Embedding layer should implement the way to represent each token in the input text. It can be as simple as just token/word embedding or can be composed of multiple ways to represent a token, e.g., word embedding, character embedding, etc.

Representation layer should implement the way to encode the entire input text such that the output vector(s) can be used by decoder to produce logits. There is no restriction on the number of inputs it should encode. There is also not restriction on the number of ways to encode input.

Decoder layer should implement the way to consume the output of model’s representation and produce logits that can be used by the output layer to compute loss or generate predictions (and prediction scores/confidence)

Output layer should implement the way loss computation is done as well as the logic to generate predictions from the logits.

Let us discuss the joint intent-slot model as a case to go over these layers. The model predicts intent of input utterance and the slots in the utterance. (Refer to Train Intent-Slot model on ATIS Dataset for details about intent-slot model.)

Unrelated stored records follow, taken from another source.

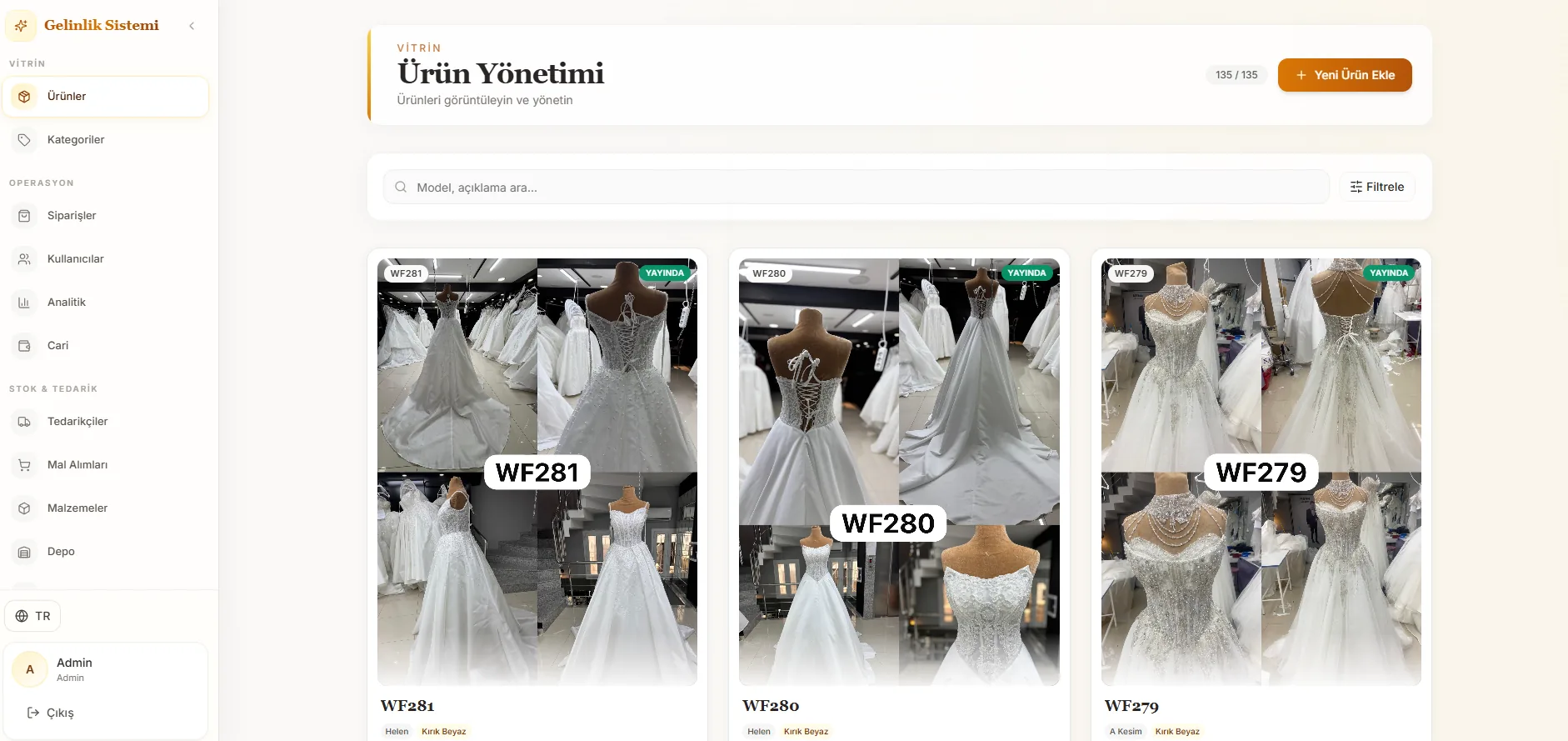Click the Cari wallet icon

24,346
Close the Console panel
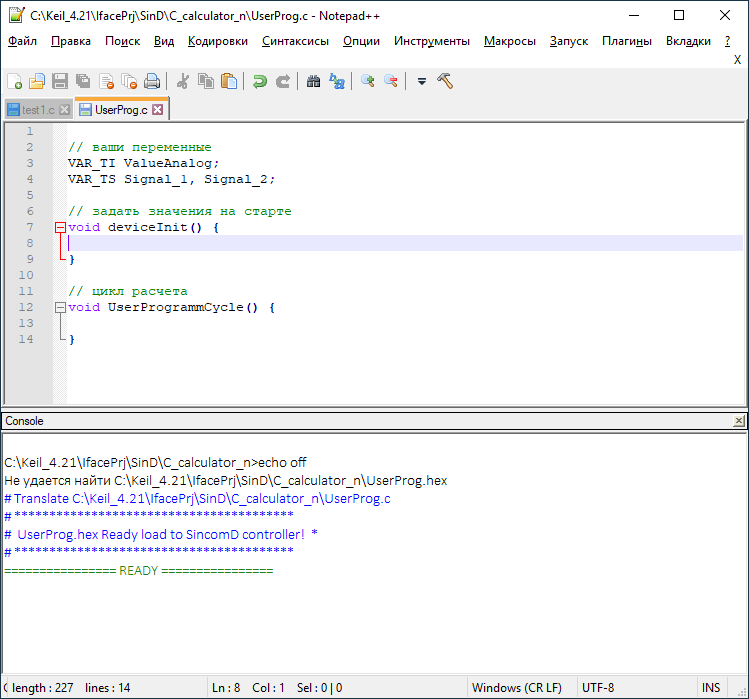Screen dimensions: 749x699 pyautogui.click(x=739, y=422)
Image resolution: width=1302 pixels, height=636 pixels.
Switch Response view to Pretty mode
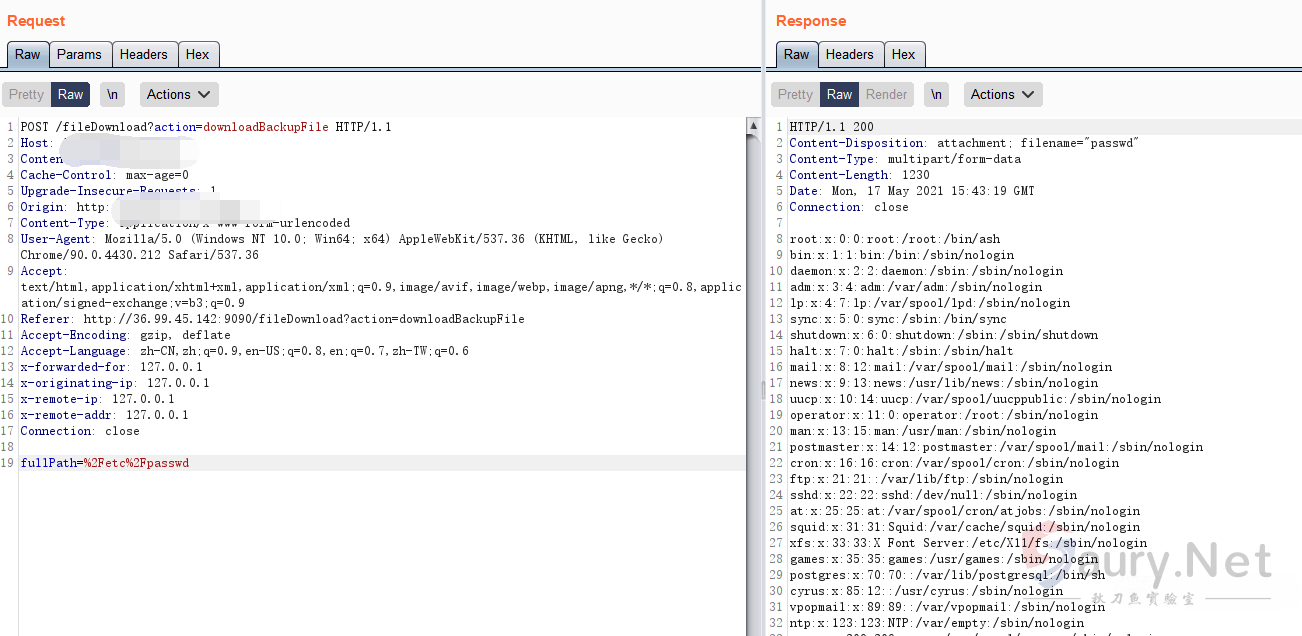pyautogui.click(x=795, y=95)
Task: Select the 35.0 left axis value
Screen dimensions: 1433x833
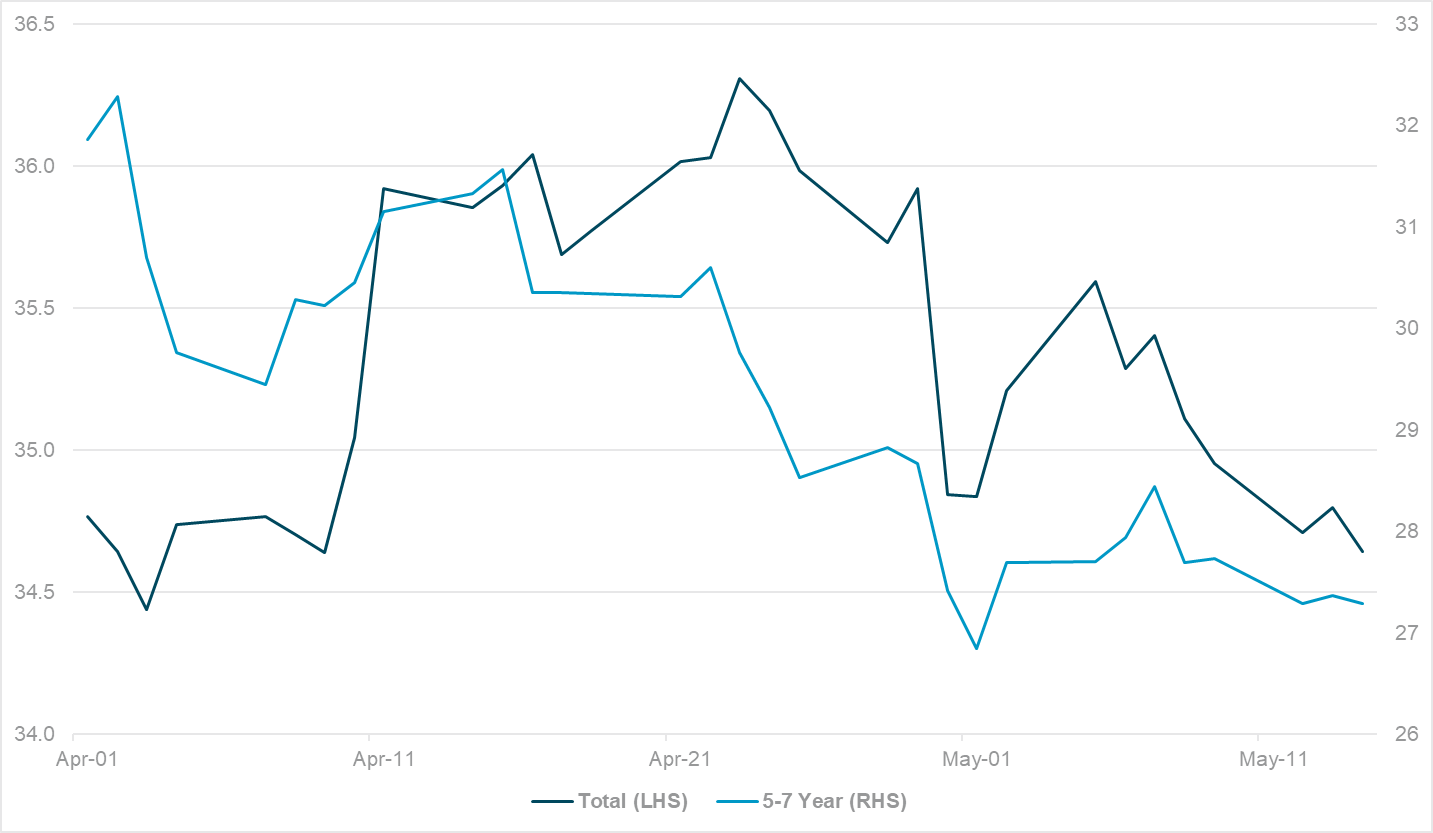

  1. EmbeddingList layer is tasked with representing tokens. To do so we can use learnable word embedding table in conjunction with learnable character embedding table that are distilled to token level representation using CNN and pooling. Note: This class is meant to be reused by all models. It acts as a container of all the different ways of representing a token/word.
  2. BiLSTMDocSlotAttention is tasked with encoding the embedded input string for intent classification and slot filling. In order to do that it has a shared bidirectional LSTM layer followed by separate attention layers for document level attention and word level attention. Finally it produces two vectors per utterance.
  3. IntentSlotModelDecoder accepts the two input vectors from BiLSTMDocSlotAttention and produces logits for intent classification and slot filling. Conditioned on a flag it can also use the probabilities from intent classification for slot filling.
  4. IntentSlotOutputLayer implements the logic behind computing loss and prediction, as well as, how to export this layer to export to Caffe2. This is used by model exporter as a post-processing Caffe2 operator.
Parameters:
  • embedding (EmbeddingBase) – Description of parameter embedding.
  • representation (RepresentationBase) – Description of parameter representation.
  • decoder (DecoderBase) – Description of parameter decoder.
  • output_layer (OutputLayerBase) – Description of parameter output_layer.
embedding
representation
decoder
output_layer
Config[source]

alias of Model.Config

classmethod compose_embedding(sub_emb_module_dict: Dict[str, pytext.models.embeddings.embedding_base.EmbeddingBase]) → pytext.models.embeddings.embedding_list.EmbeddingList[source]

Default implementation is to compose an instance of EmbeddingList with all the sub-embedding modules. You should override this class method if you want to implement a specific way to embed tokens/words.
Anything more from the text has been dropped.